RFR(s) (JDK10): 8166944: Hanging Error Reporting steps may lead to torn error logs.
Thomas Stüfe
thomas.stuefe at gmail.com
Thu Feb 23 07:39:35 UTC 2017
Thank you both! As always, I need a sponsor :)
..Thomas
On Thu, Feb 23, 2017 at 8:38 AM, David Holmes <david.holmes at oracle.com>
wrote:
> Looks good Thomas!
>
> Thanks,
> David
>
> On 23/02/2017 5:32 PM, Thomas Stüfe wrote:
>
>> Hi Chris,
>>
>> thank you for the detailed explanation, I modified TEST.groups in
>> hotspot accordingly. I modified the webrev.04 in place.
>>
>> Kind Regards, Thomas
>>
>> On Wed, Feb 22, 2017 at 7:44 PM, Chris Plummer <chris.plummer at oracle.com
>> <mailto:chris.plummer at oracle.com>> wrote:
>>
>> On 2/22/17 6:35 AM, Thomas Stüfe wrote:
>>
>>> Hi Chris, David,
>>>
>>> thanks for your patience. Let's wrap this up.

━━━━━━━━━━

# Complete the following
1/ Answer these questions about the review thread:
(a) What bug number appears in its subject line?
(b) Which file in hotspot did Thomas Stüfe modify after Chris's explanation?
(c) What does Thomas Stüfe say he needs in his most recent message?
2/ Do these statements agree with the review thread? Answer yes or no for each, quoting the words that decide it.
(a) Thomas Stüfe posted a new webrev instead of changing the existing one.
(b) David Holmes approved the change.
(c) The change is aimed at JDK 9.

# Collected material
━━━━━━━━━━

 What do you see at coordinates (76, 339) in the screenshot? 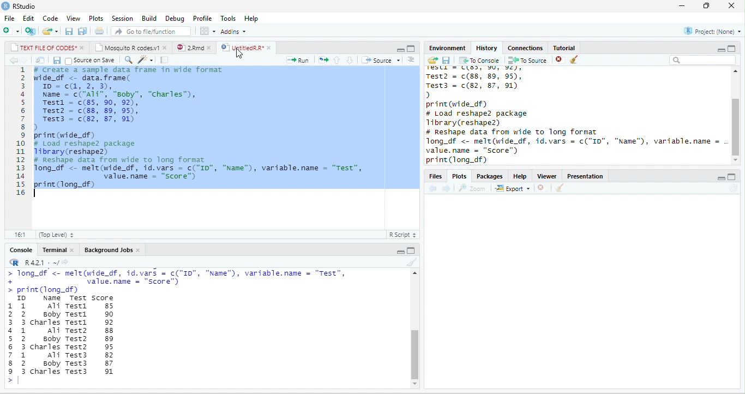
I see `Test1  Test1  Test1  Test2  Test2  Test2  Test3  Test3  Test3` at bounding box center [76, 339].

━━━━━━━━━━

# Exercise results
1/
(a) 8166944
(b) TEST.groups
(c) A sponsor

2/
(a) No: "I modified the webrev.04 in place."
(b) Yes: "Looks good Thomas!"
(c) No: "RFR(s) (JDK10)"